> [Entries provided]
%%
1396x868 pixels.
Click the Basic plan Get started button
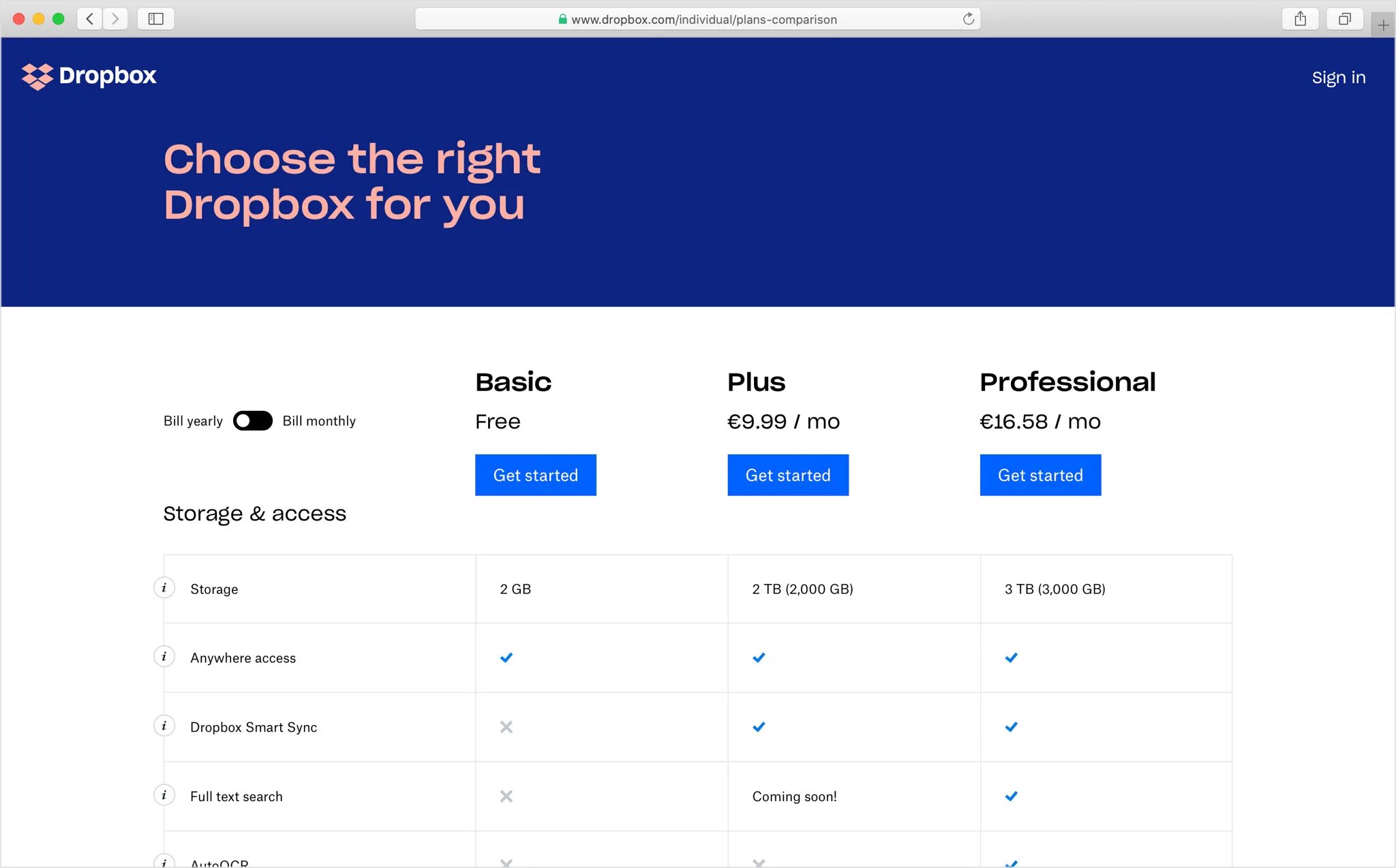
%%
%%
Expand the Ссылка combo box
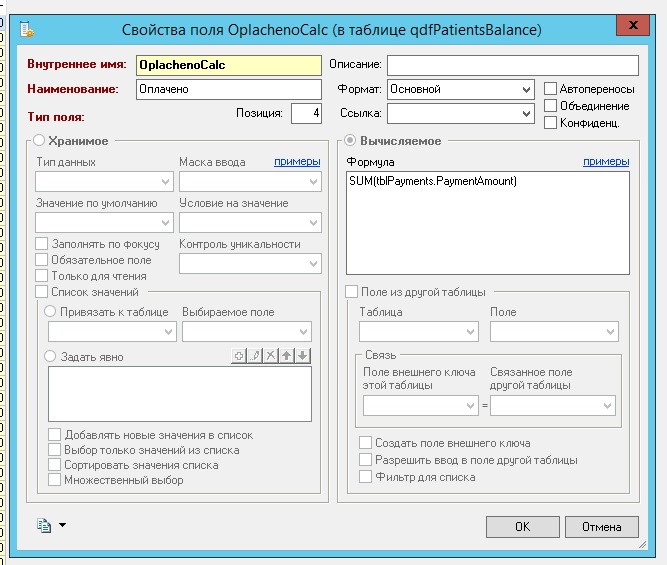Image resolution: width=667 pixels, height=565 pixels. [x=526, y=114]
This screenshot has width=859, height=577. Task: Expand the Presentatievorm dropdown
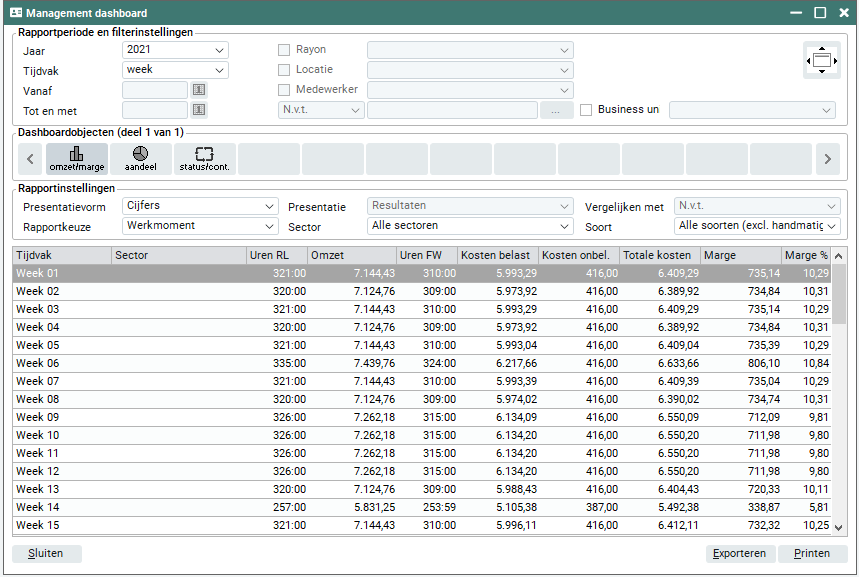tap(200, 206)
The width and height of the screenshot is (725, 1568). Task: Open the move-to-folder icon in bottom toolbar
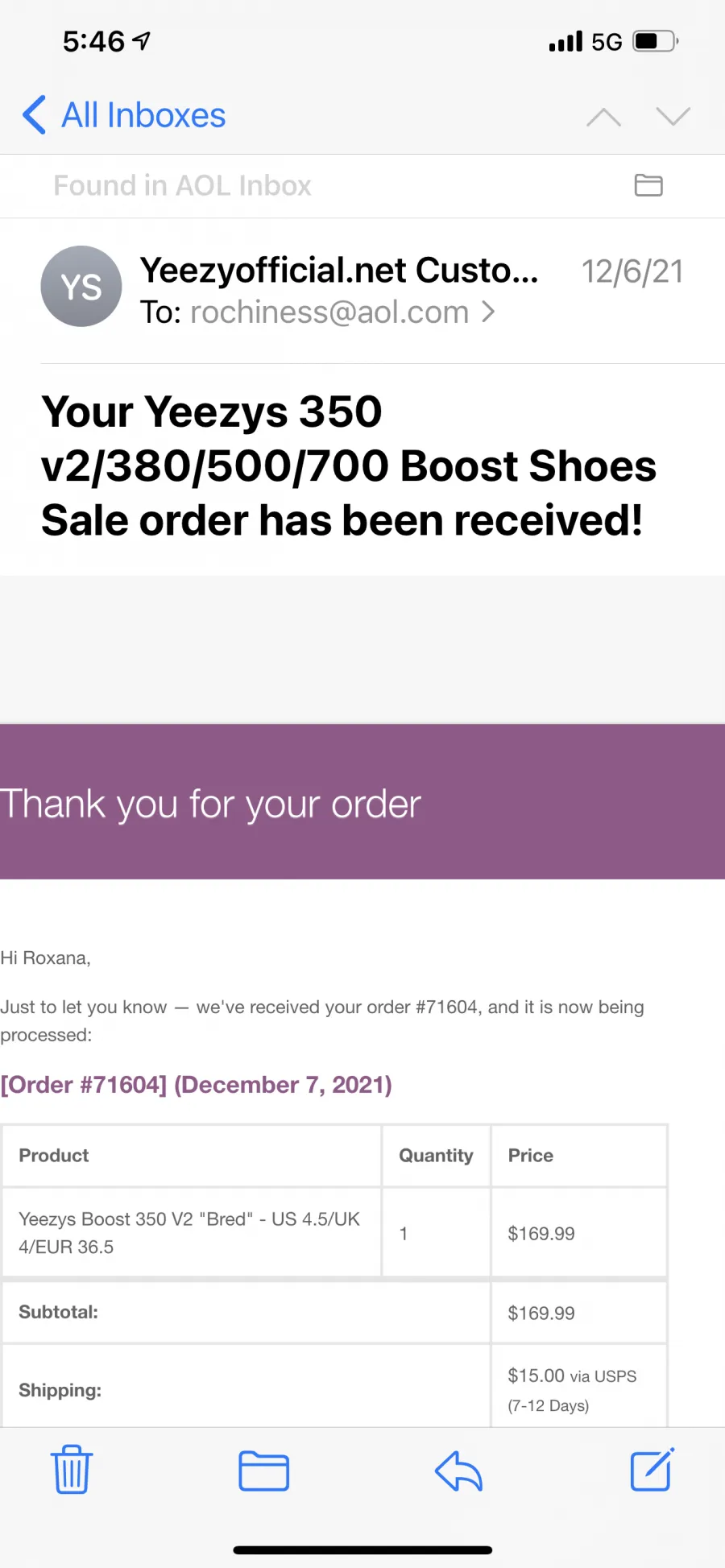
%%
> [Exercise brief]
Could you return exactly the lines above from the line with "1396x868 pixels." to the line with "Click the Basic plan Get started button", both included, and nothing else?

> [Solution for this task]
1396x868 pixels.
Click the Basic plan Get started button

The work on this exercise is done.